DATASET RECORDS
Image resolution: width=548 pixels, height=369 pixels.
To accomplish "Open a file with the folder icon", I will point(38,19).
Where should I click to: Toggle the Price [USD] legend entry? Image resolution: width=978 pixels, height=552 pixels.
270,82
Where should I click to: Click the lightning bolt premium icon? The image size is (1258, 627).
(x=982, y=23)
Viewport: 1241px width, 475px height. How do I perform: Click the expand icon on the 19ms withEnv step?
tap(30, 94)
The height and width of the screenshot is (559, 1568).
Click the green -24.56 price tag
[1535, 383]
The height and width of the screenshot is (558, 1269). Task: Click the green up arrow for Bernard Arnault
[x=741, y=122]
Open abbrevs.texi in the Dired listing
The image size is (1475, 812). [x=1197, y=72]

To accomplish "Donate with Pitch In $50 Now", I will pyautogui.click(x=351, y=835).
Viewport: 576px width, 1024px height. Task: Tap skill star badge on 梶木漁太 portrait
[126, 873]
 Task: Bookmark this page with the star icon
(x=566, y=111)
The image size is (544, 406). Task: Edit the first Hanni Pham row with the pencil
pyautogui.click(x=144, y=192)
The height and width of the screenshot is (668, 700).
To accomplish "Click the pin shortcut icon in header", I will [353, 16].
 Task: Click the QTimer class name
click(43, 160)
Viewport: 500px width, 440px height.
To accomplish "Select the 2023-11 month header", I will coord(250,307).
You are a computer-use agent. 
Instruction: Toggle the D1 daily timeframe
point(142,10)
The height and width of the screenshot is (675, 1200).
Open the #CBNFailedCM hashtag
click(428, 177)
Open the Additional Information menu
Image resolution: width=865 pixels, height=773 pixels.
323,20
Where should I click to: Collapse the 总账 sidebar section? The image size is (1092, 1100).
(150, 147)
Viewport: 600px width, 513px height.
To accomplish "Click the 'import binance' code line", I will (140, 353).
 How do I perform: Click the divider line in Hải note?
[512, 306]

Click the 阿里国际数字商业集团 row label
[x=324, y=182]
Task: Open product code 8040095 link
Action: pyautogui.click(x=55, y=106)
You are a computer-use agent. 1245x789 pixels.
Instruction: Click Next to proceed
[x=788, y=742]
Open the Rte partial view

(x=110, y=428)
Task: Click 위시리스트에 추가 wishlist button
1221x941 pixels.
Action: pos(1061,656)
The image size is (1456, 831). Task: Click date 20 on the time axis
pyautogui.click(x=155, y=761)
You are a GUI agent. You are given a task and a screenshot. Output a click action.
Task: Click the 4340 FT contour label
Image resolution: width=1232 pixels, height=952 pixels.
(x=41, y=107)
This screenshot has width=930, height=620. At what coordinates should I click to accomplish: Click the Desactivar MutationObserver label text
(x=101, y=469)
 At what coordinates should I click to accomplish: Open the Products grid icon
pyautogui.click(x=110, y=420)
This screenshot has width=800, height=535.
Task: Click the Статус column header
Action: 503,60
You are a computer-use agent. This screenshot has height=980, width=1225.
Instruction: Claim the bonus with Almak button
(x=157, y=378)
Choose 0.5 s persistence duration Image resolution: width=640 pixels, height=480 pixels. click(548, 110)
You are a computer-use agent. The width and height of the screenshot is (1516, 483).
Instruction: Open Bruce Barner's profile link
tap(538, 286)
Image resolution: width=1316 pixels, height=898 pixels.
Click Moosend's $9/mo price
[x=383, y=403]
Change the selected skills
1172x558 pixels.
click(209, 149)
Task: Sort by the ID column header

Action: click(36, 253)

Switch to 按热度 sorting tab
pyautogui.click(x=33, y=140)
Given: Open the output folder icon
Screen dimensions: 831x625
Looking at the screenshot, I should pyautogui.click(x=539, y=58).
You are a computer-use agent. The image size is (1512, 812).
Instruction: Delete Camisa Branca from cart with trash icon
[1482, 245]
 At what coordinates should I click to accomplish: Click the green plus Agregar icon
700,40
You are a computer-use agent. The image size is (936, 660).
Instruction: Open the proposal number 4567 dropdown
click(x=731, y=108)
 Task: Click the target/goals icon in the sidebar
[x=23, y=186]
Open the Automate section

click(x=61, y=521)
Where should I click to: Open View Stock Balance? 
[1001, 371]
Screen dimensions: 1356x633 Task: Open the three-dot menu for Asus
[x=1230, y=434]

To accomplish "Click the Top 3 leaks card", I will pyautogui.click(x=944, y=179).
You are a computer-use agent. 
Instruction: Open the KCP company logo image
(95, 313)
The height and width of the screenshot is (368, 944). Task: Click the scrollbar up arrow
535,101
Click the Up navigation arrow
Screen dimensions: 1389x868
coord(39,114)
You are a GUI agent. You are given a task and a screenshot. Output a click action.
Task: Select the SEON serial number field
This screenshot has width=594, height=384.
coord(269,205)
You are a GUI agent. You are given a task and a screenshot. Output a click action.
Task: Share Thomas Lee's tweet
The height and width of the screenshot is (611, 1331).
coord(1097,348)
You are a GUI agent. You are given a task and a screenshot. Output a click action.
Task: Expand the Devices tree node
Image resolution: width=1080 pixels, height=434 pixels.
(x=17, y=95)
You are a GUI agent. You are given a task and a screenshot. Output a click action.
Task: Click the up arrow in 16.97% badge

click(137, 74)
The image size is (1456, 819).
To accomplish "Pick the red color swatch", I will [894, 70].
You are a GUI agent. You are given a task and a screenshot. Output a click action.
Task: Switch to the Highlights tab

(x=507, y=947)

GIVEN PROBLEM
Copy out the material verbatim, from the line containing "The height and width of the screenshot is (559, 1568)." down to the line containing "(x=101, y=469)", with both of those lines included.

CORRECT ANSWER
The height and width of the screenshot is (559, 1568).
Click the green -24.56 price tag
[1535, 383]
The height and width of the screenshot is (558, 1269). Task: Click the green up arrow for Bernard Arnault
[x=741, y=122]
Open abbrevs.texi in the Dired listing
The image size is (1475, 812). [x=1197, y=72]

To accomplish "Donate with Pitch In $50 Now", I will pyautogui.click(x=351, y=835).
Viewport: 576px width, 1024px height. Task: Tap skill star badge on 梶木漁太 portrait
[126, 873]
 Task: Bookmark this page with the star icon
(x=566, y=111)
The image size is (544, 406). Task: Edit the first Hanni Pham row with the pencil
pyautogui.click(x=144, y=192)
The height and width of the screenshot is (668, 700).
To accomplish "Click the pin shortcut icon in header", I will [353, 16].
 Task: Click the QTimer class name
click(43, 160)
Viewport: 500px width, 440px height.
To accomplish "Select the 2023-11 month header", I will coord(250,307).
You are a computer-use agent. 
Instruction: Toggle the D1 daily timeframe
point(142,10)
The height and width of the screenshot is (675, 1200).
Open the #CBNFailedCM hashtag
click(428, 177)
Open the Additional Information menu
Image resolution: width=865 pixels, height=773 pixels.
323,20
Where should I click to: Collapse the 总账 sidebar section? The image size is (1092, 1100).
(150, 147)
Viewport: 600px width, 513px height.
To accomplish "Click the 'import binance' code line", I will (140, 353).
 How do I perform: Click the divider line in Hải note?
[512, 306]

Click the 阿里国际数字商业集团 row label
[x=324, y=182]
Task: Open product code 8040095 link
Action: pyautogui.click(x=55, y=106)
You are a computer-use agent. 1245x789 pixels.
Instruction: Click Next to proceed
[x=788, y=742]
Open the Rte partial view

(x=110, y=428)
Task: Click 위시리스트에 추가 wishlist button
1221x941 pixels.
Action: pos(1061,656)
The image size is (1456, 831). Task: Click date 20 on the time axis
pyautogui.click(x=155, y=761)
You are a GUI agent. You are given a task and a screenshot. Output a click action.
Task: Click the 4340 FT contour label
Image resolution: width=1232 pixels, height=952 pixels.
(x=41, y=107)
This screenshot has width=930, height=620. At what coordinates should I click to accomplish: Click the Desactivar MutationObserver label text
(x=101, y=469)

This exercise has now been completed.